Unlike many of our fellow institutions, the Rockbund Art Museum took the hit from the pandemic right after announcing a renovation plan and closing down the museum space to public for the period of renovation. Amidst the pandemic, we have been generally considered lucky due to the coincidence of timing. However, the struggle to deal with the museum shutdown, coupled with isolation was the same.

Right before the pandemic hit, we just finished constructing an updated mission statement. After 10 years of bringing about contemporary arts around local communities, we decided to formally work our way towards an oceanic dimension. In light of Edouard Glissant’s notion about the sea and the change coming from small archipelagos, we set the direction to outreach, to build deeper connection with massive continents as well as small islands, with big organizations as well as individual scholars and artists. We lined up projects based on combinations, openness, and transformations. The team made travel plans to connect with collaborators internationally and locally. But boom, there hit the pandemic; there came the travel ban; the construction workers had to stop, and we all had to go home due to the shutdown; there – the pause button was pressed.

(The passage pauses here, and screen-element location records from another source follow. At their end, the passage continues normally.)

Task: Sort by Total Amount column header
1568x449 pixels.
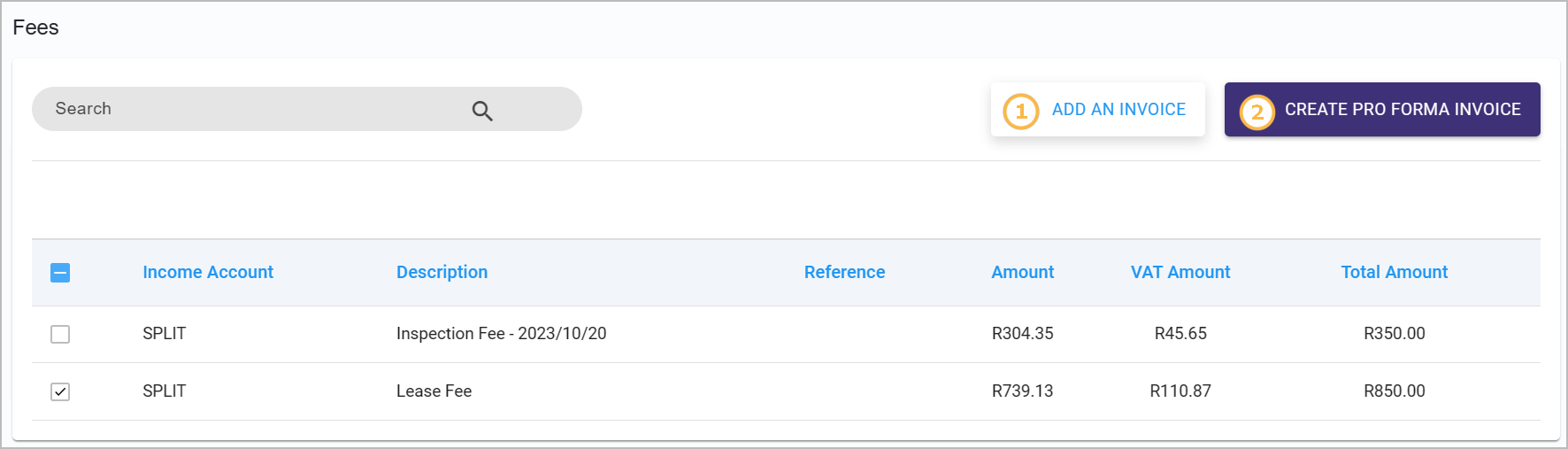Action: click(x=1395, y=272)
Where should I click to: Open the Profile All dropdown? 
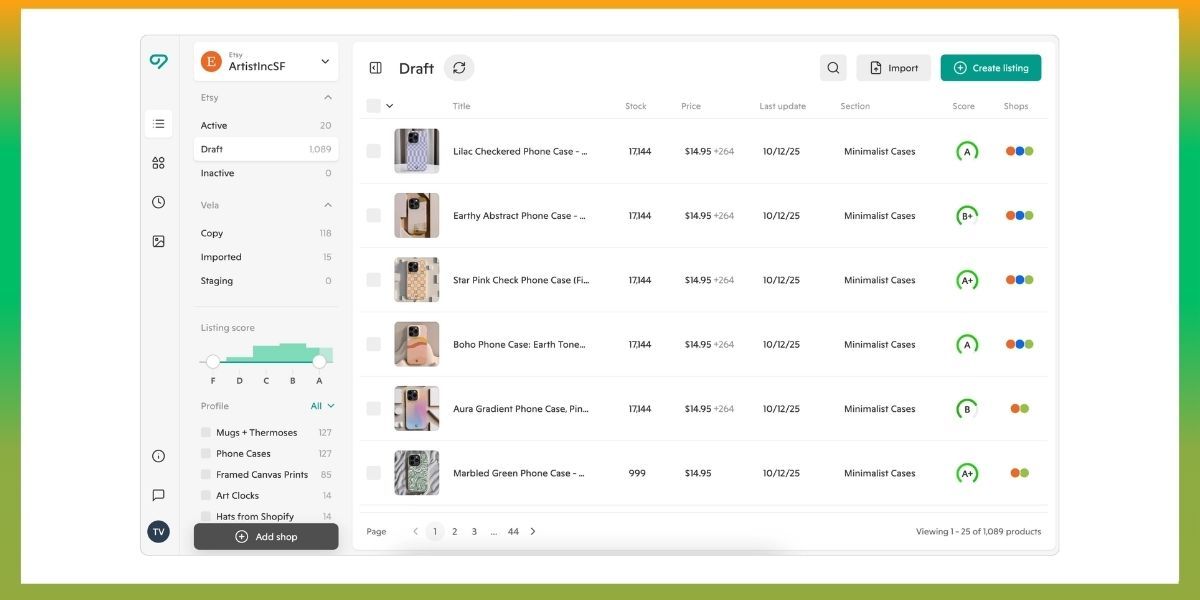(x=322, y=406)
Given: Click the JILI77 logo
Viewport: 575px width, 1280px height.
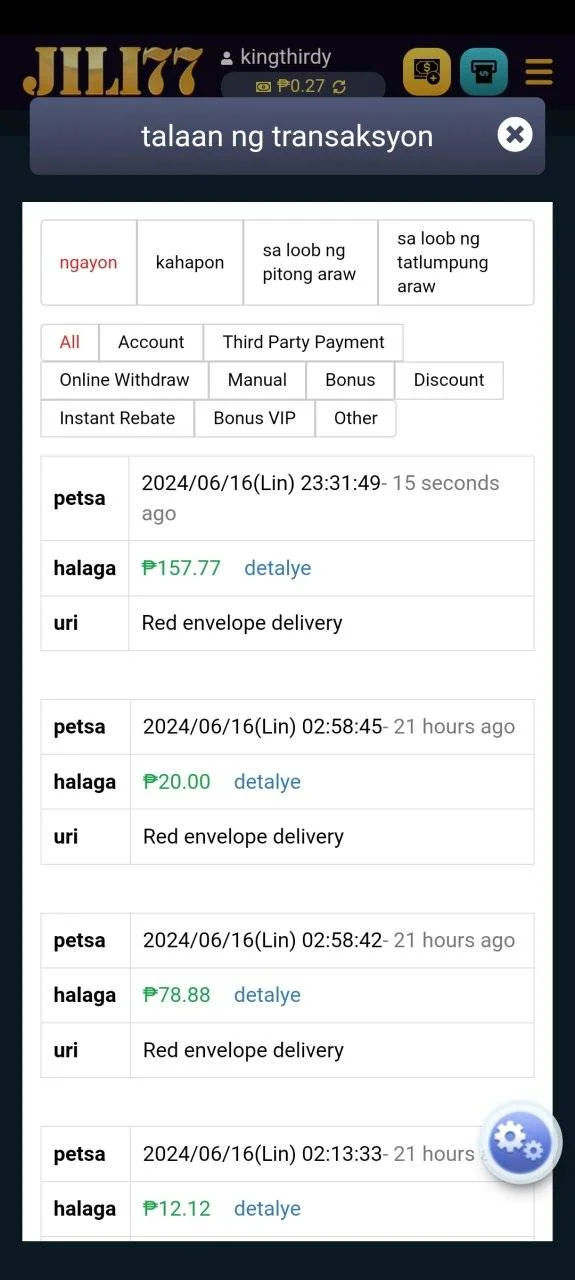Looking at the screenshot, I should pos(113,72).
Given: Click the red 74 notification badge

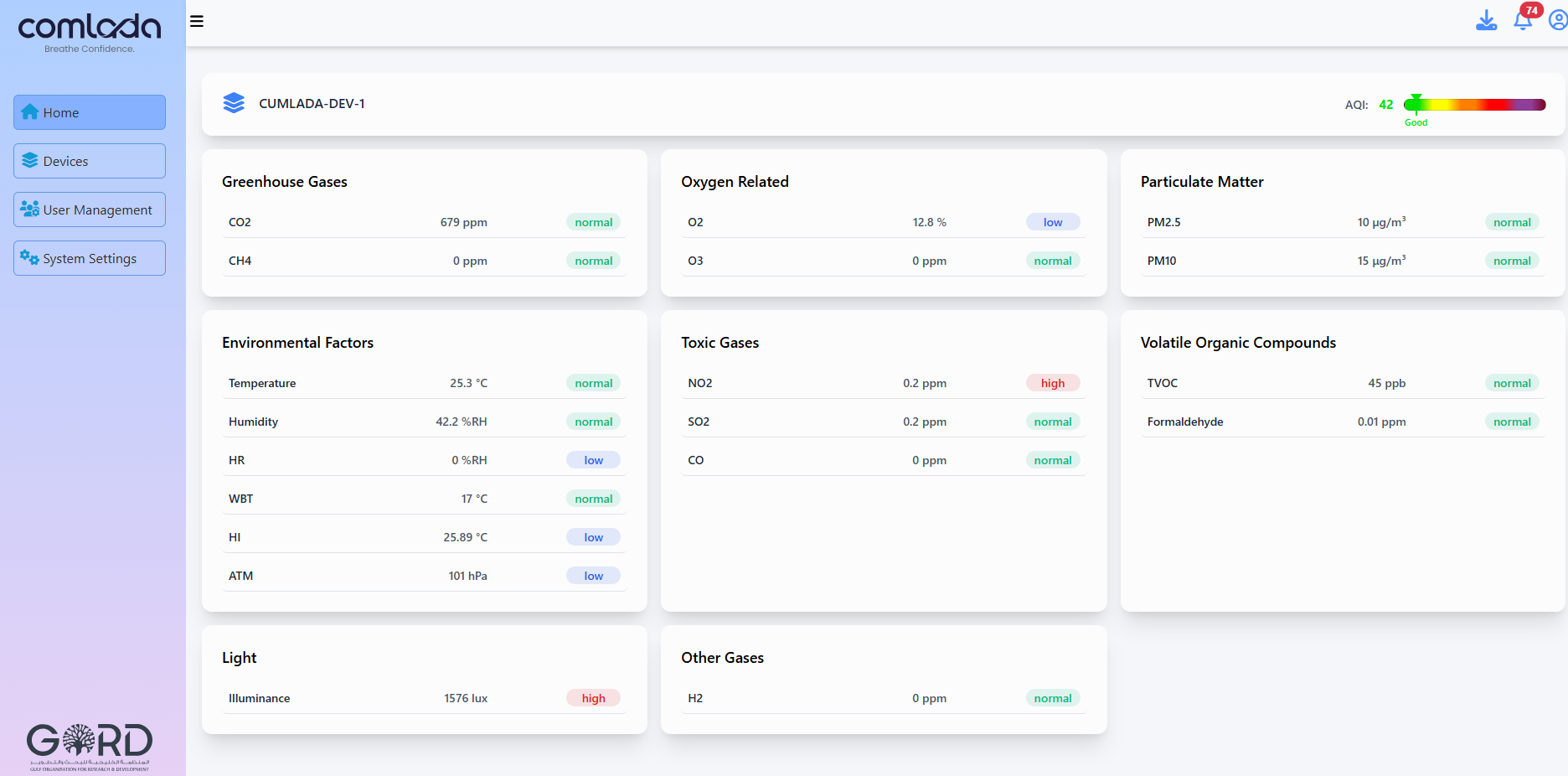Looking at the screenshot, I should click(x=1531, y=10).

Yoga became my prescription in isolation. Every day since the beginning of shut down, I would get up in the morning, and drag myself onto the Yoga mat. Stretch the limbs to follow the sun salutation routine; push the physical limit to find that connection with myself and everything external; sweat out my uneasiness in an unusual and extraordinary time as such. It was like living in a vacuum through those few months, and time passed quickly. As the situation eased up in Shanghai, we decided to take full advantage of our space even though we couldn’t open it to the public. We started organizing private saloons. RAM colleagues and friends would gather inside the museum regularly to share thoughts, emotions, family histories, personal stories, food, hobbies (perfume, manga, etc.) even fitness schedules that matter to us.

Hence, when it got to my turn, it was Yoga that I wanted to share with my team. The moment when the whole team entered samadhi, a state of meditative consciousness in Yoga Practice, it felt like we had emerged from the worst of pandemic, stronger and more connected. The extraordinary time revealed many hidden aspects of life and work: pushed us to invent alternative formats of engagement, and trace new routes for encounters; helped us expand the vision to the unknow and the forgotten, and re-contextualize the role of the museum against the backdrop of today’s new normal condition.  Slowly but surely, we rose from the floor, and got back on our feet. Refreshed and reanimated, we are ready to close the Ashtanga practices with the ancient Mangala mantra of light and love.

May all be well with mankind,
May the leaders of the Earth protect in every way by keeping to the right path.
May there be goodness for those who know the Earth to be sacred.
May all the worlds be happy.

  1. A Sanskrit word meaning “wandering” or “world”, with the connotation of cyclic, circuitous change.  It is also the concept of rebirth and “cyclicality of all life, matter, existence”.
  2. A sacred utterance or group of words in Sanskrit believed by practitioners to have religious, magical or spiritual powers. At its simplest, the word “Om” serves as a mantra.

About the Author:

Oranda Hou is Director of Development at the Rockbund Art Museum. She is based in Shanghai.

About the Series:

Museum 2050 has always been about bringing people together through our community’s shared passion for museums and institutional development. As the world slowly and carefully starts reopening, we are checking in weekly with various members of our broader network to share personal reflections, anecdotes and musings about how they and their institutions have been operating in the face of this pandemic. In these incredibly difficult times for all, we hope that these brief vignettes from around the world bring us closer together, and remind us that even when the world stops and museum doors close, we still persevere.